Group 2 (NAC group):
o Patients in this group received the standard treatment protocol according to PCC-ASUH guidelines in addition to NAC with loading dose of 150 mg/kg diluted in 200 ml dextrose 5% or saline over 1 hour, followed by a maintenance dose of 50 mg/kg diluted in 500 ml of dextrose 5% or saline over 4 hours then followed by 100 ml/kg diluted in 1000 ml of dextrose 5% or saline over 16 hours
Preparation and administration of NAC were adjusted according to the age of the patient. In those\>12 years old, total volume (NAC and IV fluid) for the bolus, 4-hour infusion, and 16 hours infusion was 200 ml, 500 ml, and 1 liter, respectively. In children \<12 years but over 20 kg, volumes were 100 ml, 250 ml, and 500 ml, respectively. In those under 20 kg, volumes were 3 ml/kg, 7 ml/kg, and 14 ml/kg, respectively
Group 3 (Vitamin D group):
Patients in this group received the standard treatment protocol according to PCC-ASUH guidelines in addition to vitamin D in a single intramuscular high-dose (300,000 IU) which was given to all patients regardless patient's age
Group 4 (NAC + Vitamin D group):
Patients in this group received the standard treatment protocol according to PCC-ASUH guidelines in addition to both vitamin D and NAC, in the same doses as groups (2 and 3)
Study tools:
Data collection:
A sheet will be constructed for every patient including the following collected data:
(a) History taking:
* Socio-demographic data:
* These include data regarding age, sex, and residence. (b) Intoxication data:
* Type of corrosive substance (acid or alkali).
* Manner of poisoning, whether suicidal, accidental, or criminal.
* Time elapsed between corrosive ingestion and arrival to PCC-ASUH (Delay time).
* Past medical history. (b) Clinical examination
* General examination:
o Vital data including blood pressure, pulse, respiratory rate, and temperature.
* Systemic examination:
* Chest and abdominal examination
* Symptoms (e.g., lip edema, tongue ulcers, vomiting, dysphagia, salivation, and others).
(C) Investigations:
I) Laboratory investigations:
Both arterial and venous blood samples will be obtained, under complete aseptic condition, for performing the following investigations on admission, 24 hours, and 48 hours after receiving the treatment.

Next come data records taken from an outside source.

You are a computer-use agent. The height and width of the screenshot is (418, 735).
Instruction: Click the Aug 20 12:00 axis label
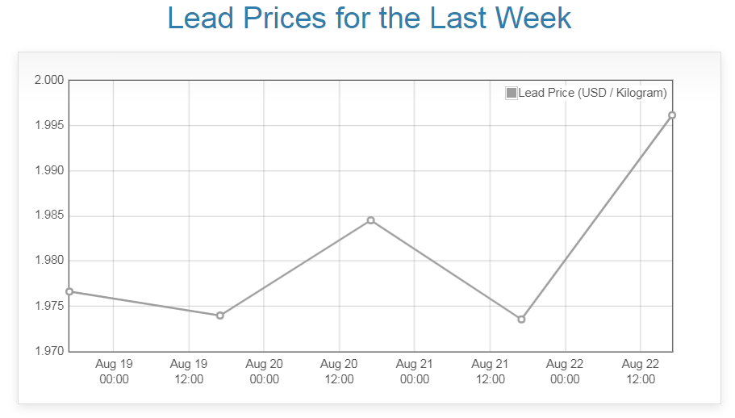339,371
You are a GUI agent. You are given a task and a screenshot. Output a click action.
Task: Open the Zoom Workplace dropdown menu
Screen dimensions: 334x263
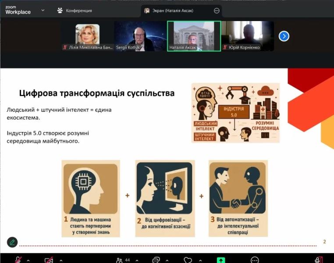(x=43, y=10)
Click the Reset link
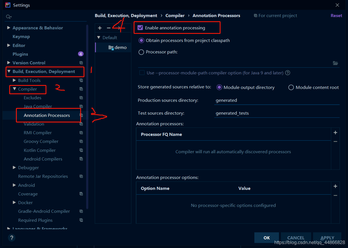This screenshot has height=248, width=348. tap(336, 15)
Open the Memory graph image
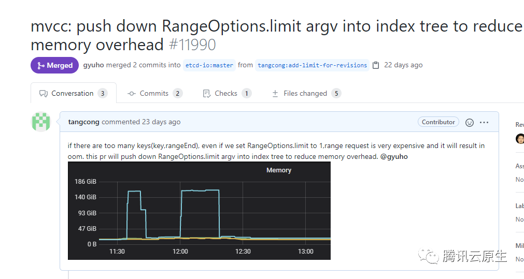Viewport: 524px width, 279px height. tap(199, 210)
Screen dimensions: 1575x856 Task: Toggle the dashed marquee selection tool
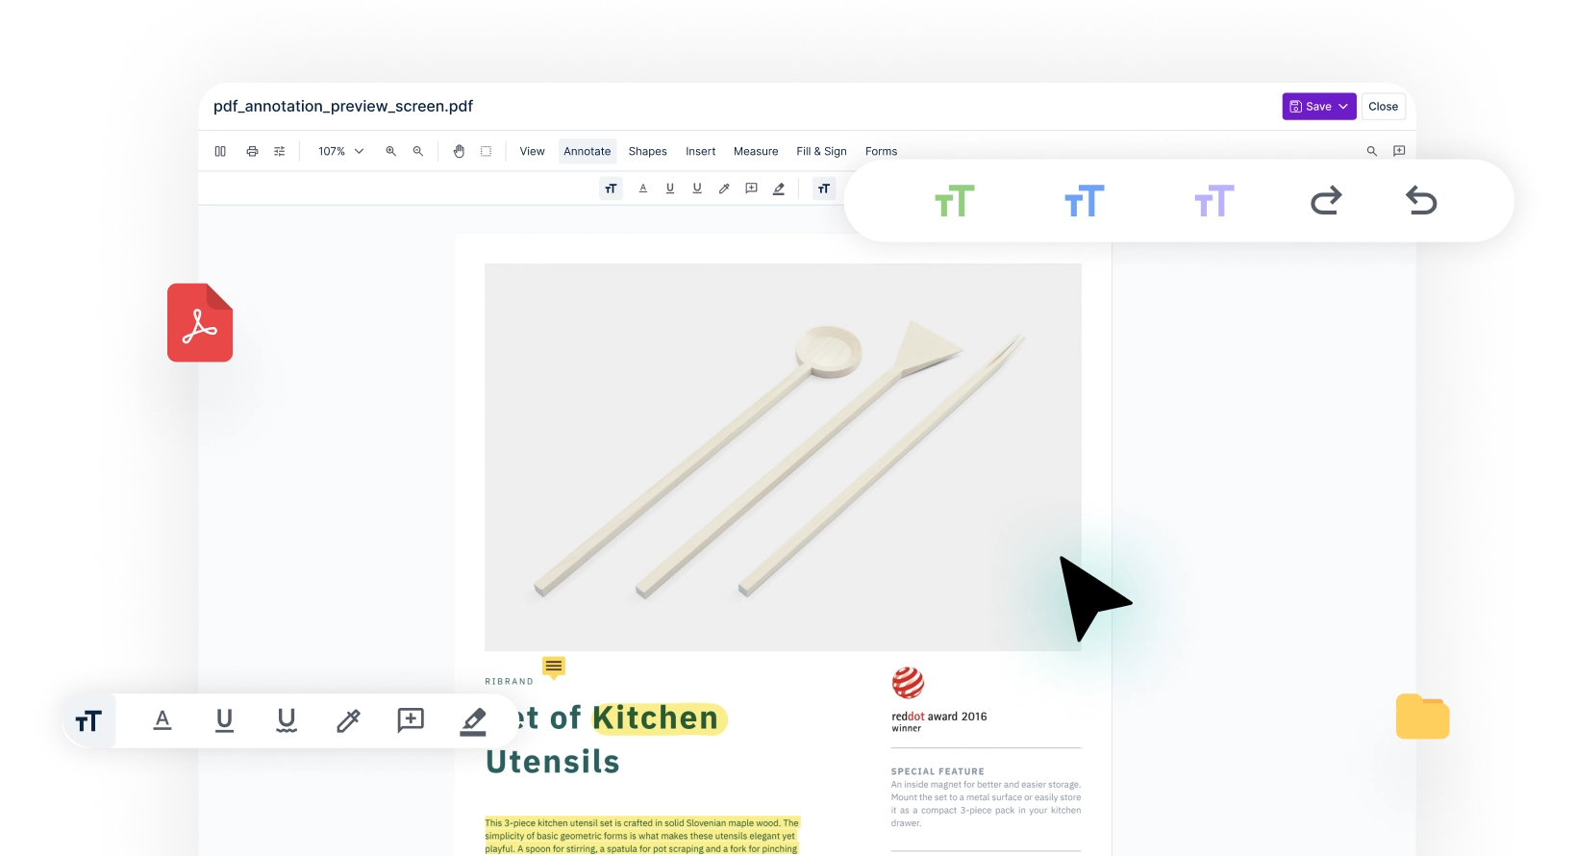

* Arterial blood gas analysis.
* Random blood glucose.
* Serum electrolytes (sodium and potassium).
* Liver enzymes (ALT and AST).
* Renal function tests (Serum urea and creatinine).
* Complete blood count. The neutrophil to lymphocyte ratio and the platelet to lymphocyte ratio will be calculated by dividing the absolute count of neutrophils and platelets, respectively, over the absolute count of lymphocytes (Siddique et al., 2021).
* C-reactive protein (CRP).
II) Radiological investigations:
* Plain chest and abdominal radiograph will be carried out at the time of admission.
* Barium swallow and meal will be done 21 days after acute corrosive ingestion.